Problem:
Find the line below with "Where should I" and the line with "Instruction: Enable picture-in-picture". Output exactly those lines and everything between them, leaving out the pictures.

Data:
*** Begin section ***

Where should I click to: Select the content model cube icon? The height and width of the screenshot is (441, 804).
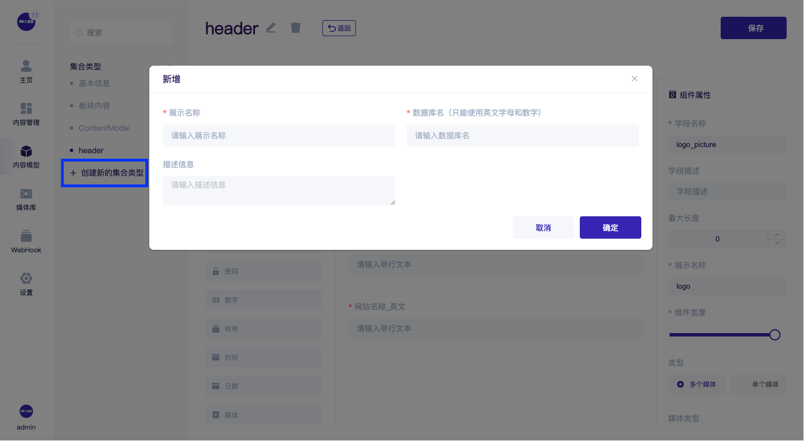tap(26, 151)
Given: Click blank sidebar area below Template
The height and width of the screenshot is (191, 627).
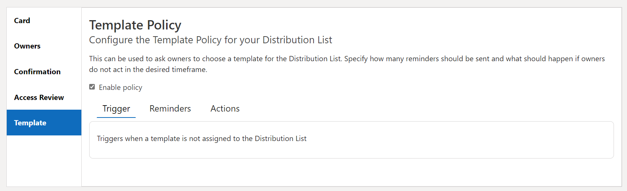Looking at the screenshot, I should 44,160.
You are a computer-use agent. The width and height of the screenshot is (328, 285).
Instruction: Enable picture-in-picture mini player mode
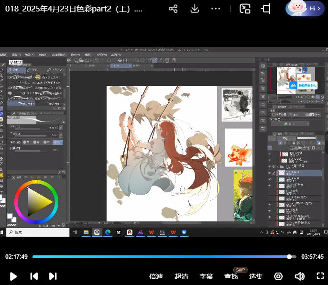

*** End section ***
*** Begin section ***

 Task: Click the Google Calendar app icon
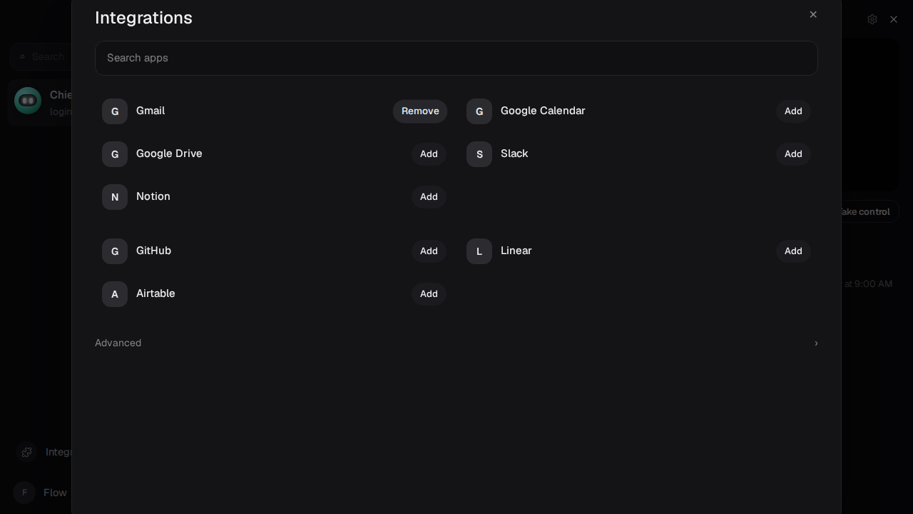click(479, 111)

*** End section ***

Written solution:
Where should I click to: Select the content model cube icon? The height and width of the screenshot is (441, 804).
tap(26, 151)
Given: Click blank sidebar area below Template
The height and width of the screenshot is (191, 627).
Looking at the screenshot, I should 44,160.
You are a computer-use agent. The width and height of the screenshot is (328, 285).
Instruction: Enable picture-in-picture mini player mode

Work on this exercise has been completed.